ROOM: Choose one and explain why: Library or bookstore?

JD: I love them both but libraries are cheaper! I also love the hum of libraries--the activity, people watching, seeing what people pick out to read, and discovering books just by going through the stacks. Libraries are a gathering place of all kinds of people- like a community centre with books. Plus I have fond memories of libraries as a kid growing up in Treaty 1 territories (Winnipeg). I’d go to the Winnipeg Public Library with my two younger brothers and check out 30 books (that was the max). However, between the three of us we would haul out 90 books and just spend our summers reading and returning books.

ROOM: What is your favourite genre to read and why?

JD: Well…depends on where I’m at. For inspiration during stretches of creativity: memoir and poetry. For stressful times and needing escape: terrible, terrible, terrible fantasy. If I have an extreme need for escape, then it’s terrible romance/thriller.  Otherwise I like a good novel, and I’m most likely to read from writers from various diaspora. There is a familiarity to the stories that is comforting.

ROOM: If you had to adapt eat salt | gaze at the ocean to a different literary genre which would you choose?

JD: Probably memoir. Or more memoir-ish. It’s not as if the collection doesn’t have its moments of speaking to my experiences, but it is more oblique than if I’d chosen to just write a memoir. I wasn’t ready and I’m still working out what I put out in the world.

ROOM: What was the last book you bought?

JD: A couple days ago, I just bought jaye simpson’s collection it was never going to be ok. However, I have a bunch of books I have bought in the last two weeks *stressface emoji*, and I just have to find the time to get through my pile.

ROOM: Name three poets who inspire you.

JD: Just three?!

1) Dionne Brand always and forever.

2) MercedesEngCecilyNicholsonHariAlluri (haha see what I did there?!) But wait let me explain--I love that these three write and live in such a  heart-centred way that is reflected in their writing. Mostly it’s how they as poets/writers uplift and cheer others on. Honestly, I’ve been blessed to have these three in my corner.

3) Natalie Diaz--When My Brother Was an Aztec. No words and it’s a collection I read over again, brilliant and visceral. Obviously, I have more, but I squeezed in five!

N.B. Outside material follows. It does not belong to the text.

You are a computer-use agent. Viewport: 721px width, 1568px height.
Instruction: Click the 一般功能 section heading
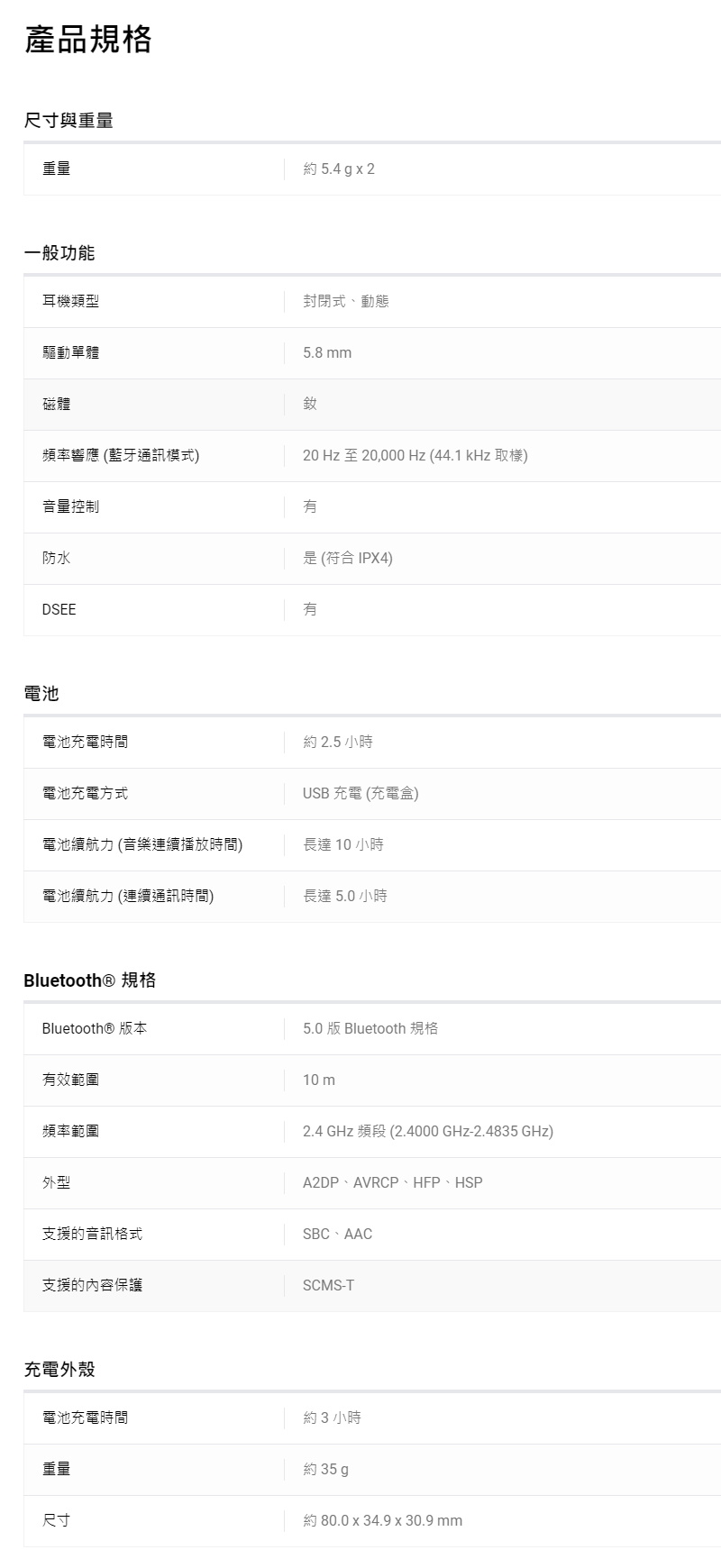pos(59,253)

Junie Désil is a poet. Born of immigrant (Haitian) parents on the Traditional Territories of the Kanien’kehá:ka in the island known as Tiohtià:ke (Montréal). Junie has performed at various literary events and festivals. Her work has appeared in Room Magazine, PRISM International, The Capilano Review, CV2, G U E S T: A Journal of Guest Editors, and,Capitalism Nature Socialism. Junie currently works in Vancouver’s Downtown Eastside, on the unceded and Ancestral Lands of the Musqueam, Squamish, and Tsleil-Waututh. Junie's debut poetry collection Eat Salt|Gaze at the Ocean (TalonBooks, 2020) is out now.